▶ INSTRUCTIONS FOR THE TASK
Word for word and without images, transcribe all of the records.

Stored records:
=======
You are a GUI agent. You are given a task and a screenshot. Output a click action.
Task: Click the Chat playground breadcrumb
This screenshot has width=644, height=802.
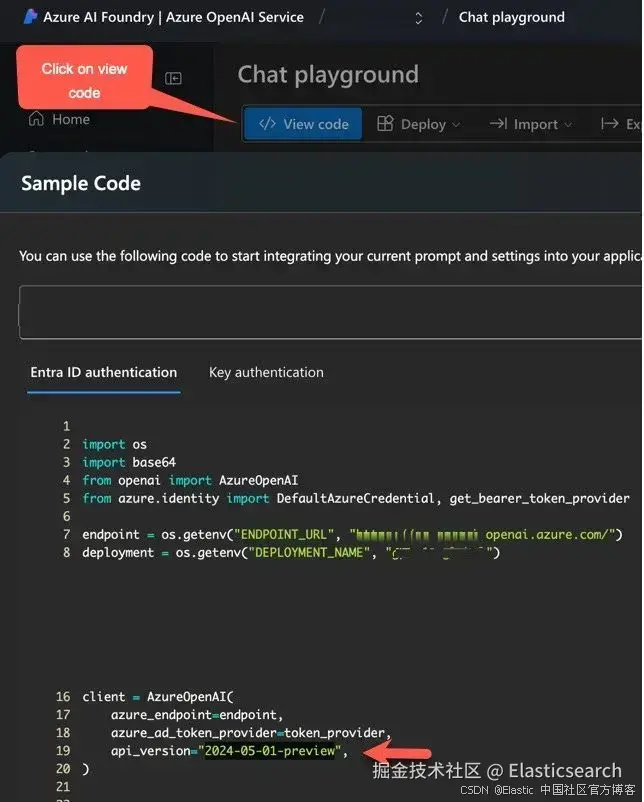tap(511, 17)
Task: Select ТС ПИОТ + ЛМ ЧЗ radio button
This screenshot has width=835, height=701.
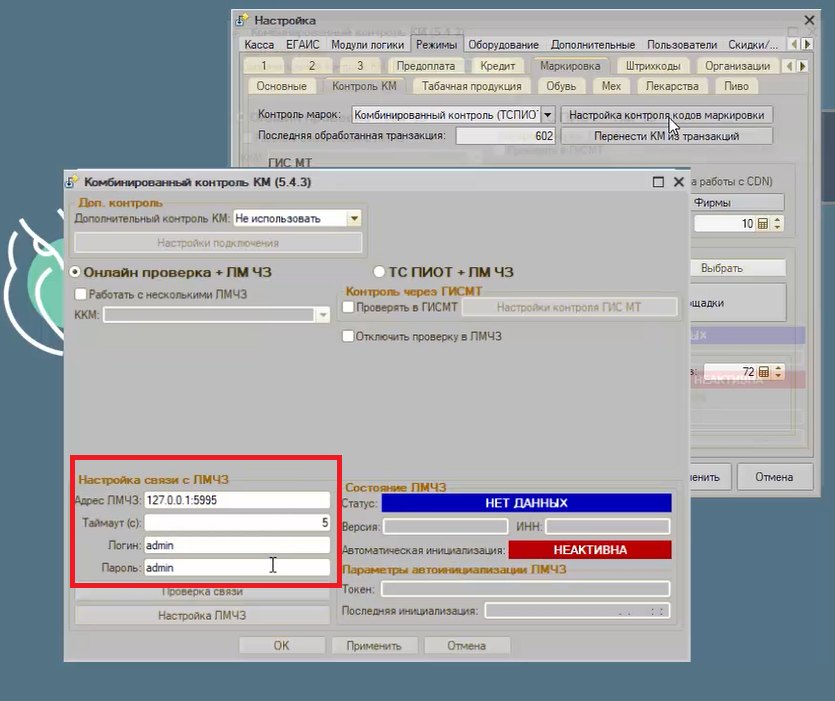Action: [x=379, y=272]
=======
▶ EXERCISE ANSWER
You are a GUI agent. You are given a task and a screenshot. Output a click action.
Task: Click the Chat playground breadcrumb
This screenshot has width=644, height=802.
tap(511, 17)
Task: Select ТС ПИОТ + ЛМ ЧЗ radio button
This screenshot has width=835, height=701.
Action: [x=379, y=272]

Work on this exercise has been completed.